Chapter 2
History of a Product and Its Production Techniques
p. 7-11
Texte intégral
History of Amphetamine and Methamphetamine
1Amphetamine was first synthesised in Germany in 1887. However, it was almost 30 years before a medical application was found for it at the end of the 1920s when the drug began to be widely used as an anti-depressant and a decongestant. It was also used to fight obesity, given that ephedrine — from which methamphetamine is produced — acts to reduce excess weight by stimulating thermogenesis. These qualities led to an explosion in the popular consumption of ephedrine products in some countries, particularly the United States.1
2Easier to produce and more powerful than amphetamine, as it acts in smaller doses, methamphetamine was first isolated either in Germany in 1888 or in Japan in 1919 (sources are still controversial).2 Metham- phetamine presents itself in the form of a crystalline powder soluble in water that users can take intravenously. This made it a rapid and effective method of consumption that some Southeast Asian consumers prefer even today.
3Methamphetamine use was common among various armies during the Second World War, and the drug remained a popular item with American soldiers during the Vietnam War. A veritable epidemic of methamphetamine consumption occurred among the general population in post-war Japan, and the American public also had unrestricted access to both amphetamine and methamphetamine as early as the 1950s. There, students, truck drivers, and athletes used it without any medical supervision. Eventually use of the drug plummeted, however, after the U.S. Controlled Substances Act of 1970 restricted the production of methamphetamine that could be injected intravenously.
4Methamphetamine can be found in Schedule B of the United Nations Convention on Narcotic Drugs and Psychotropic Substances3 under the category of “psycho-analeptic substances” or “stimulants of the central nervous system”, the latter also including hallucinogens, amphetamines, barbiturates and benzodiazepines. However, when methamphetamine is in a form that can be injected intravenously it is also included in Schedule A, which includes substances that are considered to be the most harmful and least useful from a medical standpoint.
Methamphetamine Production
5Methamphetamine4 can be produced from the extract of ephedrine, a phenethylamine5 kind of alkaloid as is mescaline from the peyote cactus (Lophophora williamsii Lemaire),6 cathine7 from the khat (Catha edulis Forskal), or even theobromine of cocoa beans (Theobroma cacao Linnaeus). It is contained in certain Ephedra, the only genus of the family of Ephedraceae of the order Ephedrales. The latter includes perennial xerophytic bushes or creepers that grow in dry tropical and temperate regions where they can reach a height of 45 to 120 cm. The plant has the austere look of species that live in extreme conditions. Its “woody stem, often underground, has aerial branches, that are green, thin and often easily broken at the nodes where are found two, three of four leaves reduced to sheathing scales”.8 Its yellow flowers are generally small in size.9 Ephedra grows on soil with good drainage, so it adapts well to rocky substrata and sandy slopes, and to open and particularly sunny areas of semi-arid regions. It is a plant difficult to cultivate and requires approximately four years to mature.
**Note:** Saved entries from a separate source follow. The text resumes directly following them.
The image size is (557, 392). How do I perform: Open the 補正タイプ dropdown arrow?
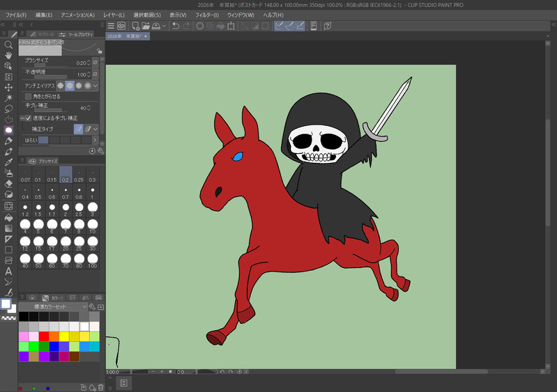(x=96, y=129)
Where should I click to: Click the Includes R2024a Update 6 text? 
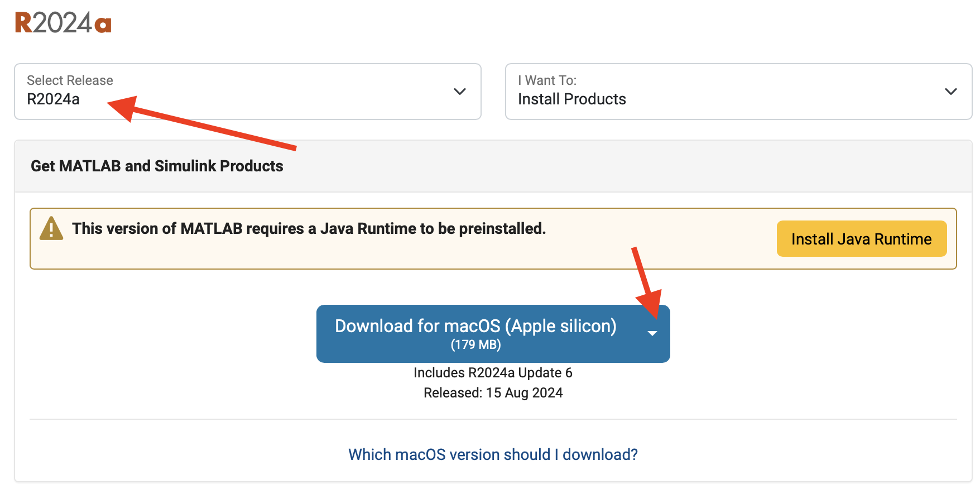pyautogui.click(x=493, y=372)
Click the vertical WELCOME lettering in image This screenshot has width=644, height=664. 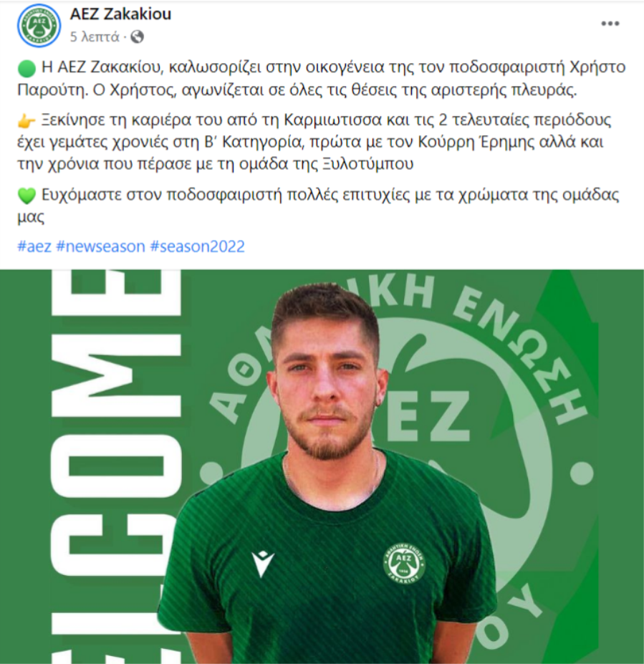coord(115,466)
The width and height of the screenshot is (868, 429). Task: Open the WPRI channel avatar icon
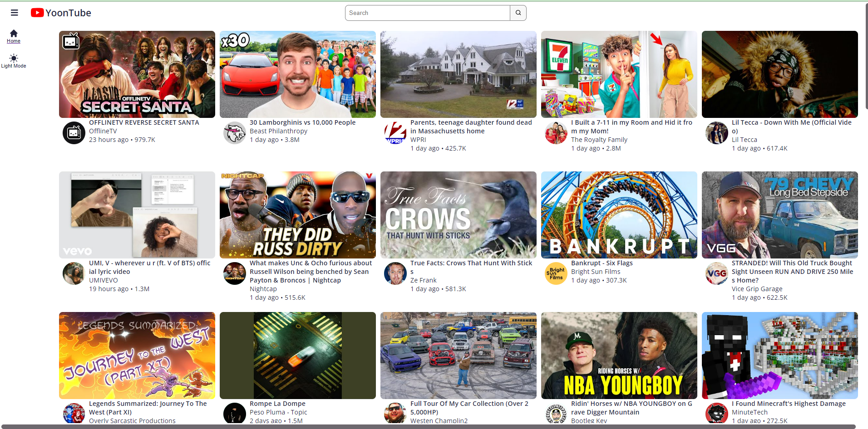tap(395, 133)
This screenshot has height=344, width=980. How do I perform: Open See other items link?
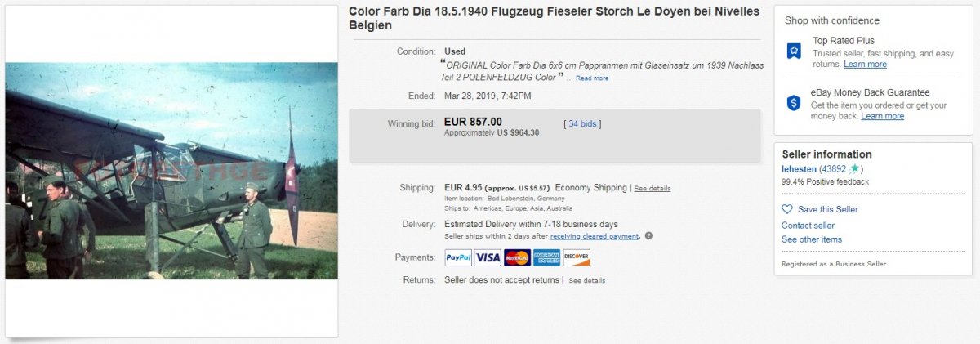pyautogui.click(x=811, y=239)
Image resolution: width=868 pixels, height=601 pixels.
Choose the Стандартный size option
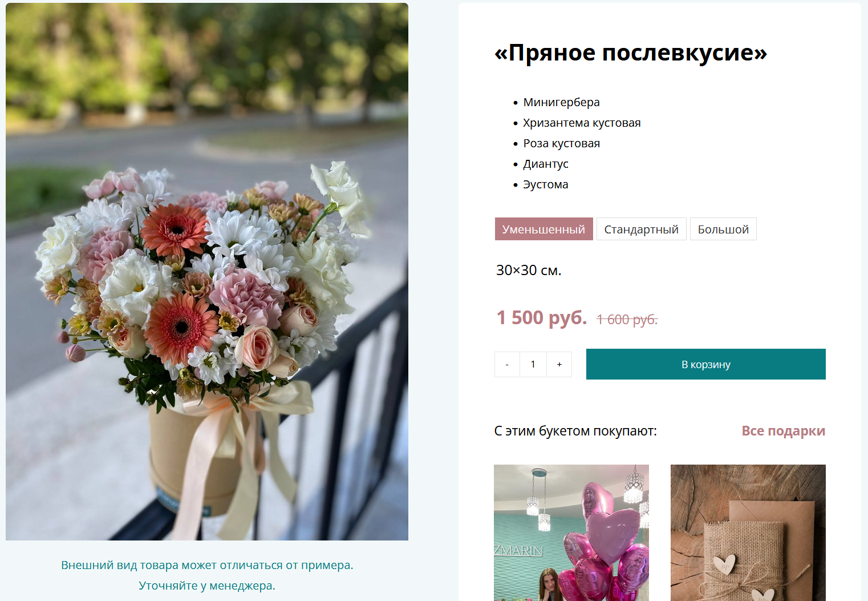[641, 229]
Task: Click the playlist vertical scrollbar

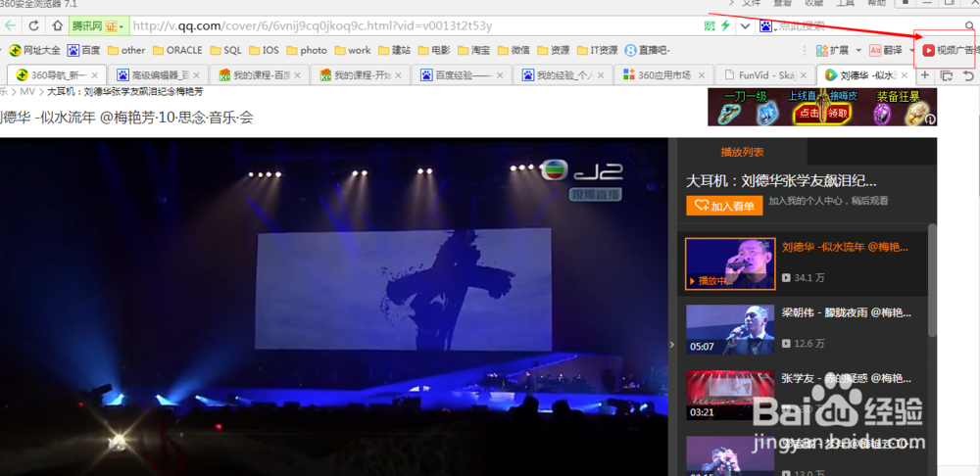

6The genus Ephedra is thought to have originated in Northern China and Mongolia, where one still finds the three species Ephedra sinica (Stapf), Ephedra intermedia (Schrenk and C.A. Mey) and Ephedra equisetina (Bunge).10 In addition, there are around 60 other varieties found in such places as the Indian subcontinent [Ephedra geradiana (Wall)], the deserts and steppes of Central Asia, and in the Americas where Ephedra nevadensis (Watson) and Ephedra viridis (Colville) were used to brew “Mormons’ Tea” and “Desert Tea” (or “Squaw Tea”), respectively.11 In Europe there is Ephedra distachya (Linnaeus). Sometimes called “sea grapes” or “joint grass” (as it cured arthritis), this plant grows notably well on the sand dunes of the Atlantic coast of France and is relatively toxic.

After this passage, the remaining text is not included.